I just finished a trip to attend the ODSC conference in Boston, leaving without really understanding where we are on the hype cycle of Agentic AI . But on the flight back, I read on article2 where Rogé Karma was walking back the stance he had about the AI bubble given new revenue data. The conference gave me a lot of confidence that regardless of what benefit agent AI will ultimately have, there was now no doubt that companies and individuals who do not upskill will fill behind in one way or another. But the article put down some numbers about the new revenue that Anthropic, open Al cursor and the data center companies they rely on, Microsoft, Google, Amazon, Core weave, were now recently experiencing, taking them perhaps, out of bubble territory.

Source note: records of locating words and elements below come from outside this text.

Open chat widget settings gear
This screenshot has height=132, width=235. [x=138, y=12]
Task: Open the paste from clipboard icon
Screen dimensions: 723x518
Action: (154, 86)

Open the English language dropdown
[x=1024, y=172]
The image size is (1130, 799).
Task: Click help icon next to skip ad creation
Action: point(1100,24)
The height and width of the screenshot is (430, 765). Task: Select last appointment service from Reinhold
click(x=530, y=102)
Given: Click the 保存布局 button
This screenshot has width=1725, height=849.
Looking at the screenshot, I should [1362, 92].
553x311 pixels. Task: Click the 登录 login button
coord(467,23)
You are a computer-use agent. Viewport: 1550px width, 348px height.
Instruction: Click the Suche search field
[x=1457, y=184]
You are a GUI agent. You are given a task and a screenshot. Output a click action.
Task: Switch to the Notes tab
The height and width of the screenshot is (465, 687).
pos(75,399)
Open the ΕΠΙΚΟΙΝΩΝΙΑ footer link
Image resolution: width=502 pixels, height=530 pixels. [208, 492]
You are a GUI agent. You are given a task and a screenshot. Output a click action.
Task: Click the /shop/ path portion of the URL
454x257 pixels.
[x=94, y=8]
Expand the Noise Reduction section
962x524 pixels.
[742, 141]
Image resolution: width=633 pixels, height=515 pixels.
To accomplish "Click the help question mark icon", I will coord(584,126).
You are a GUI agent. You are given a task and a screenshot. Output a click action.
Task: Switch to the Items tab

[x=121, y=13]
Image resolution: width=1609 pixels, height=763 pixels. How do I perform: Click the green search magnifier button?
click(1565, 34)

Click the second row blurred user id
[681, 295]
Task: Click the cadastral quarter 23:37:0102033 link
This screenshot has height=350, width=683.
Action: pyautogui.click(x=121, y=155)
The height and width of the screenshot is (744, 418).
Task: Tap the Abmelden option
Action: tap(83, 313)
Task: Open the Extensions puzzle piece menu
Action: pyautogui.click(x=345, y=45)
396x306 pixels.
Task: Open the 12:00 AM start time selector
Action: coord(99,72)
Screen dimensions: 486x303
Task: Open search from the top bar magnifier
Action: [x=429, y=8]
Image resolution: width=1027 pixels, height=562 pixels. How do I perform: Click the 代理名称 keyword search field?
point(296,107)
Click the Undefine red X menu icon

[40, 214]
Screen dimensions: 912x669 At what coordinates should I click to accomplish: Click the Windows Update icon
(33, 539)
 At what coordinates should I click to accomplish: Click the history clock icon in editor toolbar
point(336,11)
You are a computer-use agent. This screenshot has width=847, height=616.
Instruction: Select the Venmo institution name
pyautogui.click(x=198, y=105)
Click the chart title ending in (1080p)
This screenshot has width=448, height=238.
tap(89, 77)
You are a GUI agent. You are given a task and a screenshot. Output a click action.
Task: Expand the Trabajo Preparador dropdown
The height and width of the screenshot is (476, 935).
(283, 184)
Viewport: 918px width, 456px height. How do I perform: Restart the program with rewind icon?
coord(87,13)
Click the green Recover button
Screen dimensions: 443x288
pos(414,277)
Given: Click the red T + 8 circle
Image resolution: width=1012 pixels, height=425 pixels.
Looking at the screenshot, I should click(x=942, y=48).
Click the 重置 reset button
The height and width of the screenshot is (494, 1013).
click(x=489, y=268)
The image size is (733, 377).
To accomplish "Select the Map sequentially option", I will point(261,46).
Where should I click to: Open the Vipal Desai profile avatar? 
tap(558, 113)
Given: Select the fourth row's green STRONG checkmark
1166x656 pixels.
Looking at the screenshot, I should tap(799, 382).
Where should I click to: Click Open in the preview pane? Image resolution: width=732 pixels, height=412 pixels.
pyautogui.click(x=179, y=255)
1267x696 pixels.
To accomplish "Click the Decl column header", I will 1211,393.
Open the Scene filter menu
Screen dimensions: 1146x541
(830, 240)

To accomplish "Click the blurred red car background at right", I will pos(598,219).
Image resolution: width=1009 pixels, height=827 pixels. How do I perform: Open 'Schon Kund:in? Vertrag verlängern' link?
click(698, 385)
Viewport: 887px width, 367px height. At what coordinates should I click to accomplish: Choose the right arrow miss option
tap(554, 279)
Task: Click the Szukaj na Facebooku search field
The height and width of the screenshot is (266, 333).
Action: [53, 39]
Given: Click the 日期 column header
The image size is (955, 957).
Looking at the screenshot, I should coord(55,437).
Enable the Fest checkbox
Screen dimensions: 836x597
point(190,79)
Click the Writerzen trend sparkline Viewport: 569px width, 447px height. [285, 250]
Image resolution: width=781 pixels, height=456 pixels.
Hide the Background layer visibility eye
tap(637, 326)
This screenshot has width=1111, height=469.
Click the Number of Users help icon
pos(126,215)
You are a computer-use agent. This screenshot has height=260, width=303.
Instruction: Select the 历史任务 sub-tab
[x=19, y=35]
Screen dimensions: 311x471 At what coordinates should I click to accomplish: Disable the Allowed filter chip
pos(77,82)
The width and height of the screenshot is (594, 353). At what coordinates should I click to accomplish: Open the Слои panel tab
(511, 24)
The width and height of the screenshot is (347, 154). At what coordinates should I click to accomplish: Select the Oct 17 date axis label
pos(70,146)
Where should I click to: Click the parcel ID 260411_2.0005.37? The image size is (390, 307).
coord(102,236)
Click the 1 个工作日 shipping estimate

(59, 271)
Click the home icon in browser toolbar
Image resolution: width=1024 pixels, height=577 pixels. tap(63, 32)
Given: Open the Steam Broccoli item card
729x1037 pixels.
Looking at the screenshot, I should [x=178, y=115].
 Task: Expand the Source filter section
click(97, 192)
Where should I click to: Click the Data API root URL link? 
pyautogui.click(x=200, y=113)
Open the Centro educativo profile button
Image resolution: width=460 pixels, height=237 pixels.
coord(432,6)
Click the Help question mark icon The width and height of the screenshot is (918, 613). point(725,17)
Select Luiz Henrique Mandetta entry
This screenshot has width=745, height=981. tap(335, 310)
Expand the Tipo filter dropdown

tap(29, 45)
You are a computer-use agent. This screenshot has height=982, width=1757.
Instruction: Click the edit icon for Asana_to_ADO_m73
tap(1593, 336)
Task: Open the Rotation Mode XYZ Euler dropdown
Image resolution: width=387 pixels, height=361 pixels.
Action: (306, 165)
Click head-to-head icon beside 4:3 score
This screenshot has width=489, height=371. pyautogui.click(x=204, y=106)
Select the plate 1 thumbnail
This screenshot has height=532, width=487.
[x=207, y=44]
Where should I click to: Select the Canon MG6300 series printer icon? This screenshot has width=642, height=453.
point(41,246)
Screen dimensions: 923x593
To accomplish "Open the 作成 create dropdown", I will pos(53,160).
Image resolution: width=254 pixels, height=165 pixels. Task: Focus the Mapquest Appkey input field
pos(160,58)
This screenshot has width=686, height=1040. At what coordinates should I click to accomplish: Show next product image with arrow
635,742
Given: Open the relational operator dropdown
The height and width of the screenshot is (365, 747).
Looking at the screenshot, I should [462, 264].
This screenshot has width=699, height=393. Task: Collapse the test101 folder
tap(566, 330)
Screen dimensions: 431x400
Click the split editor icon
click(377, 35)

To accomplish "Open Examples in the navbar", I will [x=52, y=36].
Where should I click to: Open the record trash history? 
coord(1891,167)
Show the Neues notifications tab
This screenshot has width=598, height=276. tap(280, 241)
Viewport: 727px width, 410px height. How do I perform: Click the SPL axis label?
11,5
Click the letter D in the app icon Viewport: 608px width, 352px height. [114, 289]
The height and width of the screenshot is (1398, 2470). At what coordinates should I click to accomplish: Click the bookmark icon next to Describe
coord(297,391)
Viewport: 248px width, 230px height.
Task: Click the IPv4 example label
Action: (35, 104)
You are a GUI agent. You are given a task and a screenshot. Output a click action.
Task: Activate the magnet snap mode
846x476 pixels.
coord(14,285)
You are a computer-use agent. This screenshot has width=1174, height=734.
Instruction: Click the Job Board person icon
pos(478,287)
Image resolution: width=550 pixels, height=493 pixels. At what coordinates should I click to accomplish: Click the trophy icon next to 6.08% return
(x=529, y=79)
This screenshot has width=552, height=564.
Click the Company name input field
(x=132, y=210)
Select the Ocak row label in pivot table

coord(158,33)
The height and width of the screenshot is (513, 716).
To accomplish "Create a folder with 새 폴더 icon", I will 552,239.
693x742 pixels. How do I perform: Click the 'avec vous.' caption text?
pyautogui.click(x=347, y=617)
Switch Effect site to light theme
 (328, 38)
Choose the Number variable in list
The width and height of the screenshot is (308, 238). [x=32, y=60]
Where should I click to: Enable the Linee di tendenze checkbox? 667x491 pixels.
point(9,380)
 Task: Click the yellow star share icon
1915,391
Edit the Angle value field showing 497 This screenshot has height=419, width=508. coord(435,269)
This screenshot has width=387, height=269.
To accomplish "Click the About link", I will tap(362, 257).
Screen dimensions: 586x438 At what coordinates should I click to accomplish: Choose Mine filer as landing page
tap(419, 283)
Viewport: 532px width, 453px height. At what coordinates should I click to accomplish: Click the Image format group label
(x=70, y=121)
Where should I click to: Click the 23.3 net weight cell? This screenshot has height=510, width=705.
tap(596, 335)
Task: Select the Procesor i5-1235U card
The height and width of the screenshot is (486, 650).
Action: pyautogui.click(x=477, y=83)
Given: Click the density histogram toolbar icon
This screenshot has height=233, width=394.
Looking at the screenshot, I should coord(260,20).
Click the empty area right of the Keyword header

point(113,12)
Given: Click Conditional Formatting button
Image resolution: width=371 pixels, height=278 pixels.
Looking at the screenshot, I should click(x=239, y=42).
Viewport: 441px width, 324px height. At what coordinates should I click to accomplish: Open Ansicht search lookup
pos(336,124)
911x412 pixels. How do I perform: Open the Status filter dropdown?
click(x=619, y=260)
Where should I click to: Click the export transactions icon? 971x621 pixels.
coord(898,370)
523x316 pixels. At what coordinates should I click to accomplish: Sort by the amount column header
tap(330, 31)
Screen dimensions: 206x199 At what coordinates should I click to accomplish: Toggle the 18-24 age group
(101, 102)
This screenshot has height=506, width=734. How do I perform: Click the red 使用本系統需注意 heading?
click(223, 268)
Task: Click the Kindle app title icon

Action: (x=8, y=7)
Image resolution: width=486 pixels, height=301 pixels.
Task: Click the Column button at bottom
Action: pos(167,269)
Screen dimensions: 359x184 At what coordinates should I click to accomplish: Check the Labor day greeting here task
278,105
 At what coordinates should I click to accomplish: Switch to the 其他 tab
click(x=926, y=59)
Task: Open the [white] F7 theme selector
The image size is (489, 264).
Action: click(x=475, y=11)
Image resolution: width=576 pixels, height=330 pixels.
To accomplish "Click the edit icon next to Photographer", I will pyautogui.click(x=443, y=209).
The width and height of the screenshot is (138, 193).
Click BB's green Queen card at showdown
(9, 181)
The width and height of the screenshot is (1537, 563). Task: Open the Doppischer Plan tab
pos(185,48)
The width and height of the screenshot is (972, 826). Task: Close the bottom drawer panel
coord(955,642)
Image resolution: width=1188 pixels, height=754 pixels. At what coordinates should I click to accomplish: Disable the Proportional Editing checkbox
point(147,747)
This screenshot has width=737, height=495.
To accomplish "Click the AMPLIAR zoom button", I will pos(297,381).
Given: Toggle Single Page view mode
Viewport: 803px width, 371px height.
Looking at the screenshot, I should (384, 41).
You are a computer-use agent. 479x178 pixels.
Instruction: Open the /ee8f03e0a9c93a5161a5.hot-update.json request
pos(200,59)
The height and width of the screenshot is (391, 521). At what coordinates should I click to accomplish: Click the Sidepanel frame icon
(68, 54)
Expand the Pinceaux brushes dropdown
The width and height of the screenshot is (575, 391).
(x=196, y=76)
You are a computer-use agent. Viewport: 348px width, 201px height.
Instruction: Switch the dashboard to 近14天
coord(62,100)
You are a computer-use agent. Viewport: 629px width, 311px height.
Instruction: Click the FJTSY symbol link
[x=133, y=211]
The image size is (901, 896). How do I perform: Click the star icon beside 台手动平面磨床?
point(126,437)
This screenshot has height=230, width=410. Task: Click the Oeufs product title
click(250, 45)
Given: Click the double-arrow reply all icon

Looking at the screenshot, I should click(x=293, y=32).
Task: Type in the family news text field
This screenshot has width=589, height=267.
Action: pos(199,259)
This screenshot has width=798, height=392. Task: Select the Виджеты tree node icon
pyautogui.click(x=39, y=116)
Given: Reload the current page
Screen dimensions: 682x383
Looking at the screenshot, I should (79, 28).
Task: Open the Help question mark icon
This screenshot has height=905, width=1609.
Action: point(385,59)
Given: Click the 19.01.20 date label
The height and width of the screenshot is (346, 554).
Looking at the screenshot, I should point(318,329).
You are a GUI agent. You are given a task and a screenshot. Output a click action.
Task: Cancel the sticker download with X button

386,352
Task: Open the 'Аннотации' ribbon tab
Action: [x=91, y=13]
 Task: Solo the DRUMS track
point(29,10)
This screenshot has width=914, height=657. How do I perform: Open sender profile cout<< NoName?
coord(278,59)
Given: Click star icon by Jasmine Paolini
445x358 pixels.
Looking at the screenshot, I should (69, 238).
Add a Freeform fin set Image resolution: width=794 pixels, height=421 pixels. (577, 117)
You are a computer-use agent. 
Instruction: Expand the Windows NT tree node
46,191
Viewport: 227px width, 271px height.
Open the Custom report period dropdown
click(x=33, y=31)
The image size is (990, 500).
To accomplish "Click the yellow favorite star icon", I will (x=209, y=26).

At the conference, one of the first talks I went to was about private LLMs, and during this talk the speaker1 said that the adoption of AI found a cheat code, agentic AI. He pointed out that although, the cost chasm was showing only 15% chat style adoption, when tools now added agents interfaces into themselves into the existing, mediums people already use, then adoption magically went to 100%.
Perhaps unironically, as I was at my gate waiting for departure, I also saw a post from a friend about https://copy.fail, the newly discovered Linux privilege escalation vulnerability, where a user mode process can su to root. So I keep this in mind while I learn about people excitedly giving anthropic access to rumage around executing on their lap tops.
Back to the speaker’s presentation, his point was that indeed the risk of opening up your company to Anthropic or other companies, giving them a front row seat to your company’s data, can be avoided with the open weight models that are now becoming as good as their SaaS counterparts, and with the per token cost coming up, along with surge pricing, also perhaps even a cost benefit too.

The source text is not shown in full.